In the previous month, Nigeria’s inflation rate hit a new 17-year high of 21.47% as a result of the sustained energy crisis, surge in food prices, and exchange rate quagmire. According to the NBS, the increase in the inflation rate was driven both by the core and the food basket.

Specifically, the core inflation rose to 18.24% in the month of November from 17.76% recorded in the previous month, while the food inflation rate galloped to 24.13% compared to 23.72% recorded in the prior period.

Further checks reveal that the increase in the food index was driven by an increase in the price of bread, tubers, and cereals. On the other hand, the surge in the price of gas, liquid fuel, air transport, and other energy products drove the rise in the core index.

The Nigerian economy was befuddled by a contingent of economic dilemmas, one of which is the rising inflation rate, and depreciating exchange rate amidst a crunch in FX value, which saw the Naira trade against the US dollar as high as N900/$1. This is coupled with socio-economic issues ravaging the African giant.

Exchange rate appreciated: Despite the high volatility in the exchange rate market in 2022, the naira witnessed some level of relative stability during the festive period, attributed to increasing inflows from diaspora Nigerians who travelled into the country and those who sent remittances to their relatives and friends.

According to data tracked by Nairalytics – the research arm of Nairametrics, the exchange rate at the black market appreciated by 4.21% in the month of December 2022, closing at N736/$1 on the last day of the month compared to N767 recorded as of the previous month.

Although, the exchange rate at the parallel market depreciated by 3.51% to end the month at N461.5/$1, forex turnover increased in contrast to the previous month. Specifically, a total of $3.03 billion was traded at the official market in the month against the $2.84 billion that exchanged hands in November.

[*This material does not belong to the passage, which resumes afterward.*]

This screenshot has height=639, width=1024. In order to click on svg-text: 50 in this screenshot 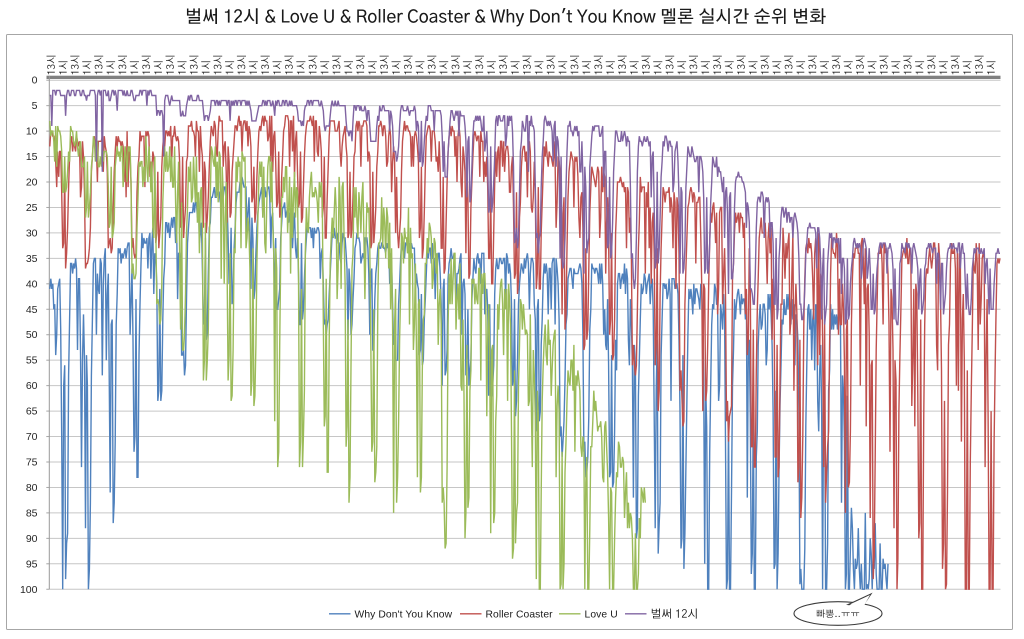, I will do `click(32, 335)`.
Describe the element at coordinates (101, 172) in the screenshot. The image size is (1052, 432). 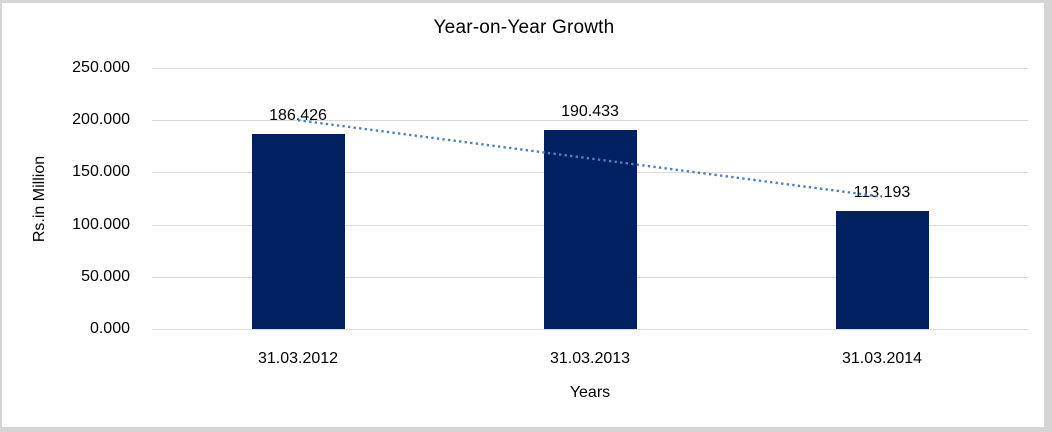
I see `y-axis-tick-label: 150.000` at that location.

The foreign reserve however lost $30.17 million in the same month to the continuous intervention by the CBN in the FX market in other to defend the local currency.

Energy prices: Nigerians had to grapple with sustained fuel scarcity across major areas of the country in the review month, which is almost a usual custom to experience fuel scarcity price hikes during festivities.

Nairametrics reported fuel scarcity across some notable locations like Lagos, Abuja, Calabar, Kaduna, Kano Oyo, Ogun, and Port Harcourt forcing Nigerians to stay in long queues to buy fuel at the regulated prices, while some other filling stations sold petrol for as high as N400 per litre.

Although, the long queues have been attributed to the sustained fuel subsidy payment, which is set to be discontinued by the middle of the year and could likely drive the price of fuel per litre to as high as N400 to N500 per litre.

During the month, electricity distribution companies also increased electricity prices for their Band A &B customers by as much as 16% from what it was in July.

CBN actions: It is worth noting that the Central Bank of Nigeria has tweaked the monetary tools within its ambit in other to tame the high inflation rate.

Some of the policy direction directed at curbing the inflation rate includes increasing the benchmark interest rate to a record high of 16.5%, reducing the Cash Reserve Requirement ratio to a minimum of 32.5% as well as reducing Over-The-Counter withdrawal and redesigning of the Naira.

Why this matter: CPI report is a monthly report, which gives an indication of the living standard and the level of hardship that the people living in the geographical region experience.

The inflation report in Nigeria, helps citizens and investors understand how fast the purchasing powers of citizens are being eroded, especially in an economy with limited investment opportunities.
Nigerians and analysts alike will eagerly await the release of the document as the Bureau is set to publish the report later today.